TASK DIRECTIONS. Render the lines of the data below as a numbered list, skipping blank lines and leaving out the pictures.

(Extracted records)
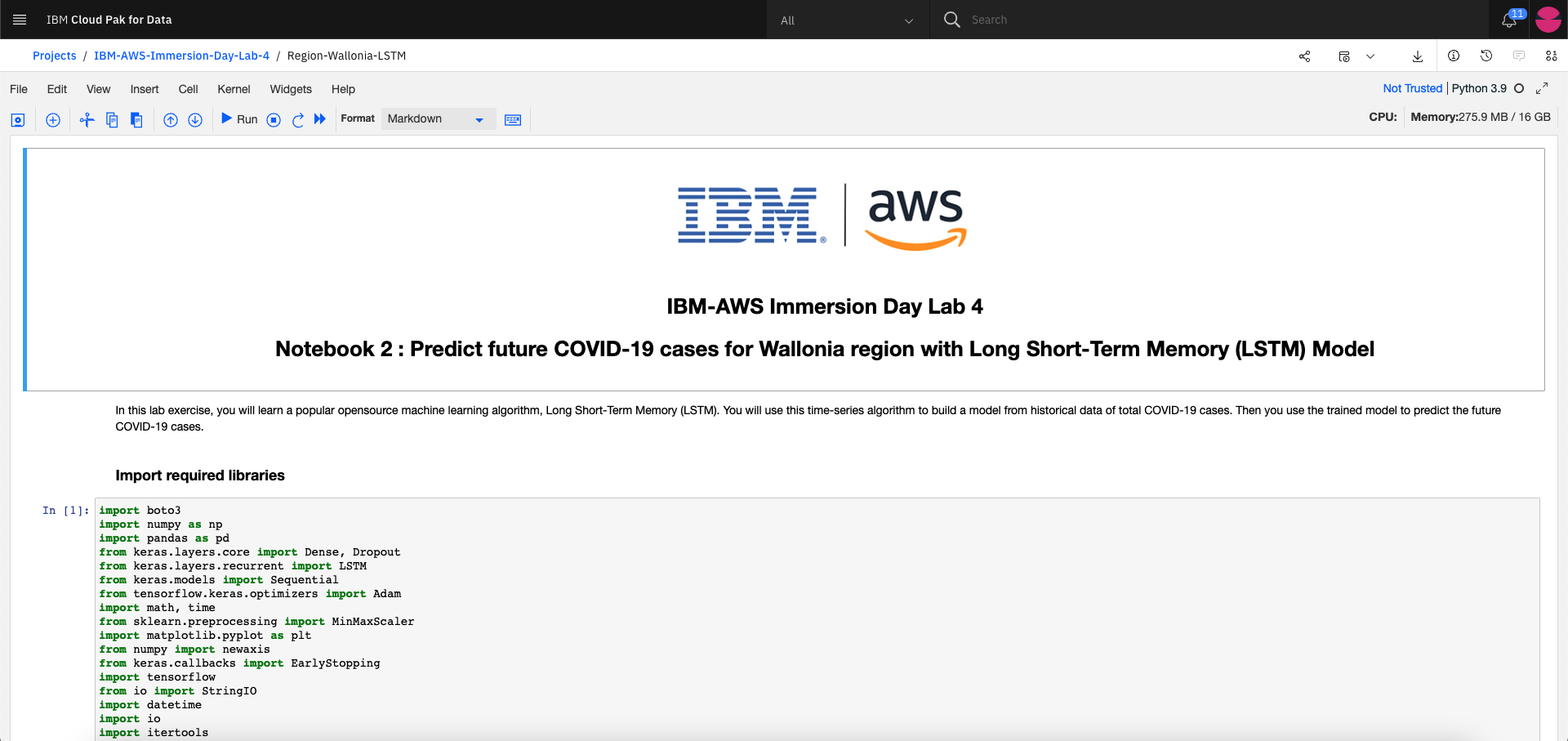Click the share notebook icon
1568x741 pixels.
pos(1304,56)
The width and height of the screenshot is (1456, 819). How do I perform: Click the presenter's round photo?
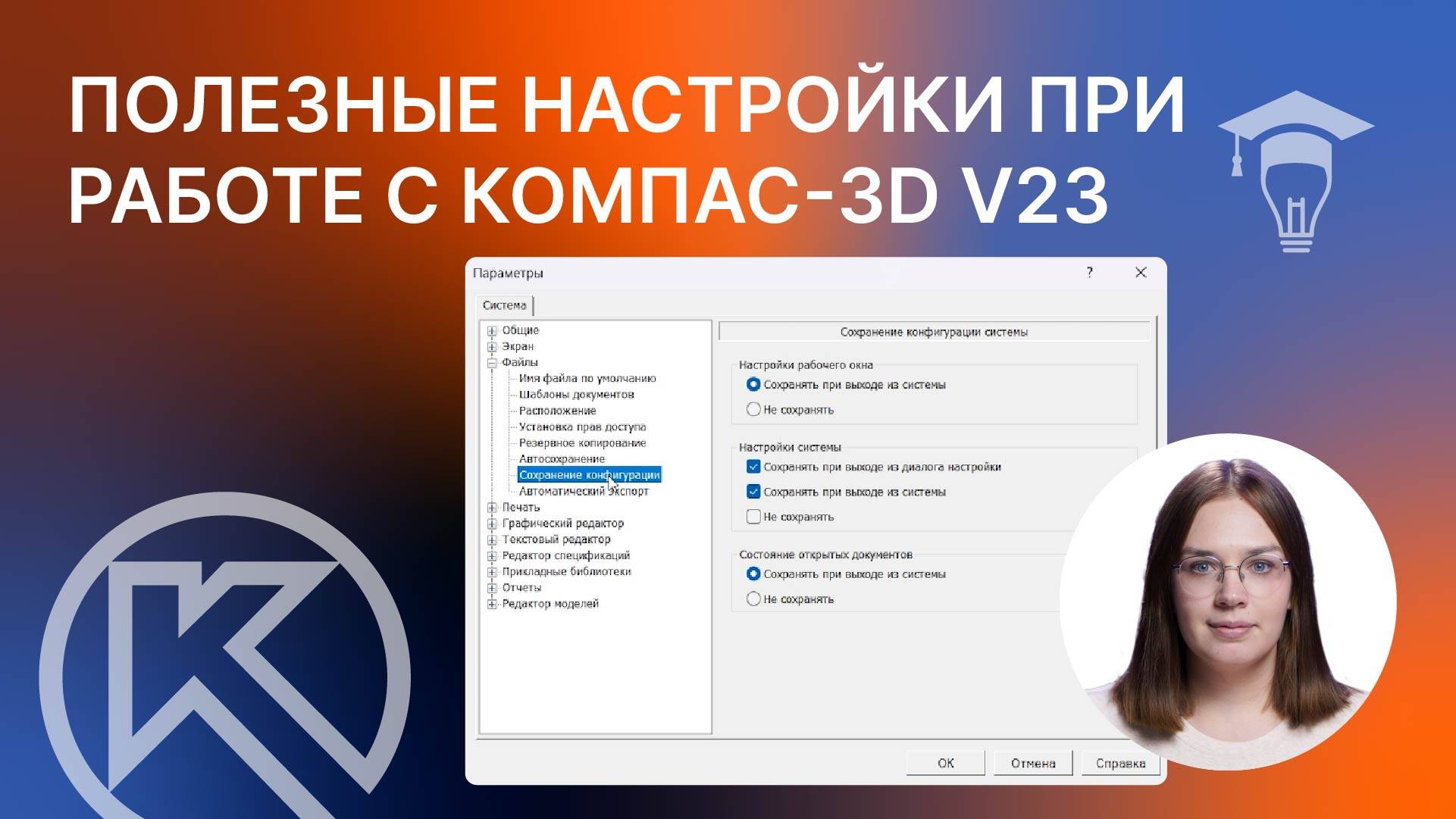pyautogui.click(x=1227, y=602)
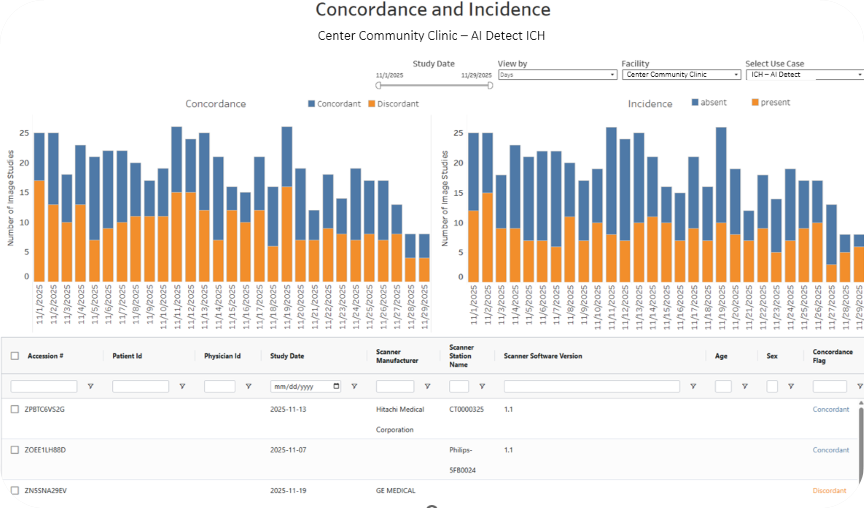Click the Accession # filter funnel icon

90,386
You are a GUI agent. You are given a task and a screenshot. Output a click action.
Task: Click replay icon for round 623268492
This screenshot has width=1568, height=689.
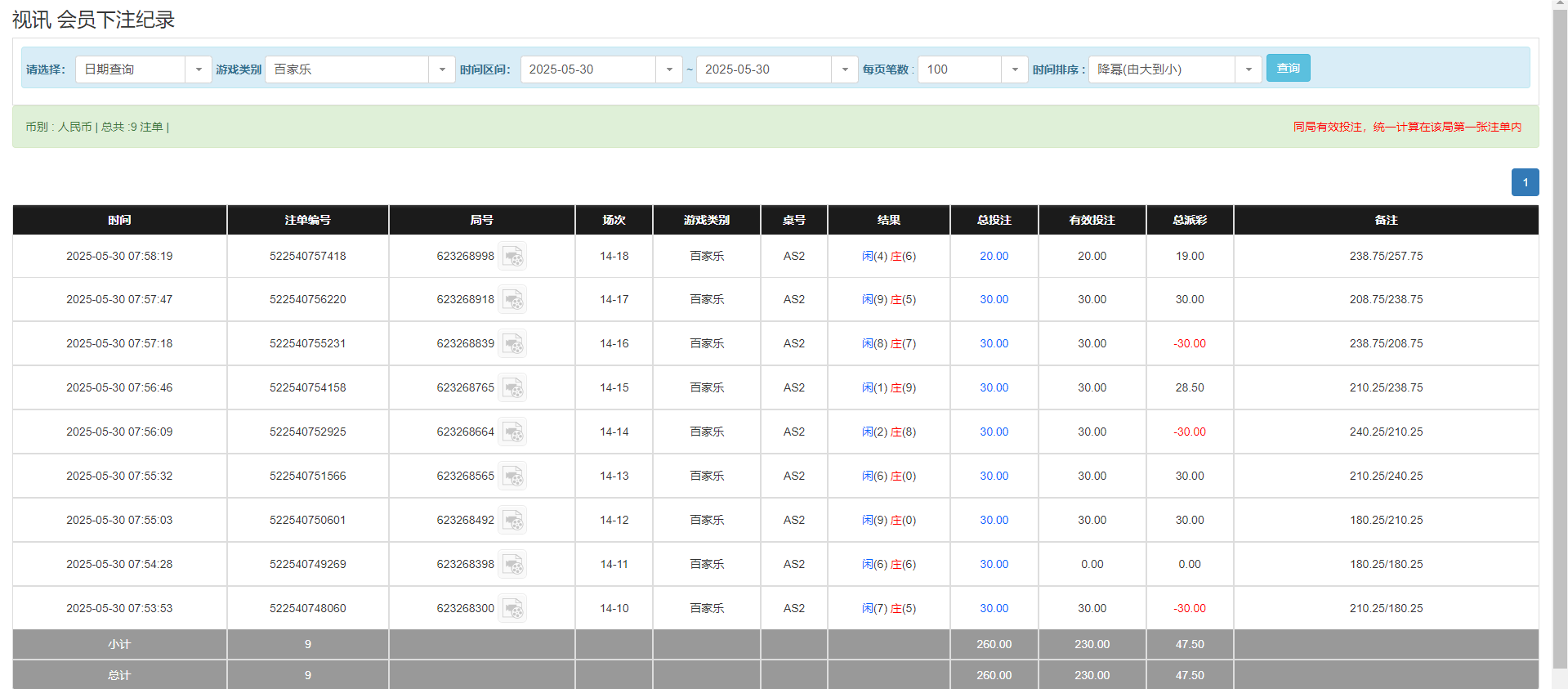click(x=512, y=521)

EXERCISE SOLUTION.
1. Click the share notebook icon
2. 1568x741 pixels.
3. pos(1304,56)
4. The width and height of the screenshot is (1456, 819). How do I perform: Click the presenter's round photo?
5. pyautogui.click(x=1227, y=602)
6. Click the Accession # filter funnel icon
7. 90,386
8. You are a GUI agent. You are given a task and a screenshot. Output a click action.
9. Task: Click replay icon for round 623268492
10. This screenshot has width=1568, height=689.
11. click(x=512, y=521)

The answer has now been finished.